The ideal scenario would be to measure any changes in patient anatomy and recalculate the plan immediately prior to delivering each treatment fraction, while the patient is lying on the couch. Implementing such real-time adaptive radiotherapy in clinical practice is challenging, however, as the replanning must be completed within a few minutes. This is almost impossible to achieve with the central processing unit (CPU)-based computational frameworks used in current clinical settings.
Replanning of intensity-modulated radiotherapy (IMRT) involves three tasks: patient modelling, dose calculation and plan optimization. While parallel processing could accelerate these calculations, traditional supercomputers are too costly and inconvenient for general clinical use. Instead, researchers at the University of California, San Diego (UCSD), are looking to another option: graphics processing units (GPUs). With up to hundreds of processing cores, GPUs make high-performance computation affordable.
The research team – headed up by Steve Jiang, co-director of the University's Center for Advanced Radiotherapy Technologies – has now demonstrated the potential of GPUs to overcome the computational bottleneck of real-time online replanning. The group's initial results are published in two Physics in Medicine & Biology research papers.
Determining dose
The first of the team's publications, co-authored by Xuejun Gu, Jiang and colleagues, describes a GPU-based framework for ultrafast IMRT dose calculation based on a finite-size pencil-beam (FSPB) model, in which the dose deposition coefficient is calculated independently for individual beamlets and voxels (Phys. Med. Biol. 54 6287).
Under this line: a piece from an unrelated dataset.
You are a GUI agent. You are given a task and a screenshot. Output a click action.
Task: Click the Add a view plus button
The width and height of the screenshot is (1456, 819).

The dose calculation was performed on a Tesla C1060 card from NVIDIA (Santa Clara, CA) – a GPU designed specifically for scientific computation – and using NVIDIA's CUDA development platform. The Tesla C1060 has 30 multiprocessors and 4 GB memory, costs around $1500 and can be readily inserted into a workstation PC. For comparison, the researchers also ran the calculations on a 2.27–GHz Intel Xeon CPU.
The team initially evaluated the code using a 30 × 30 × 30 cm water phantom irradiated by five co-planar 10 × 10 cm, 6 MV beams. The computational time on the CPU ranged from 21 to 124 s. This was reduced to less than 0.5 s when using the GPU – equivalent to a speed-up factor of around 400.
The researchers also tested the FSPB implementation on a clinical prostate-cancer case, calculating the dose deposition coefficients for a nine-field IMRT plan. Here, the sequential CPU computation took about 4.8 min, while the parallel GPU implementation took 0.7 s.
Optimized approach
The second paper in the series, co-authored by Chunhua Men, Steve Jiang and colleagues, details the implementation of IMRT plan optimization on a GPU framework. Again, Jiang and his team used CUDA to implement the optimization algorithm on the NVIDIA Tesla C1060 GPU, and also ran the algorithm in sequential C code on the Intel Xeon 2.27 GHz CPU (Phys. Med. Biol. 54 6565).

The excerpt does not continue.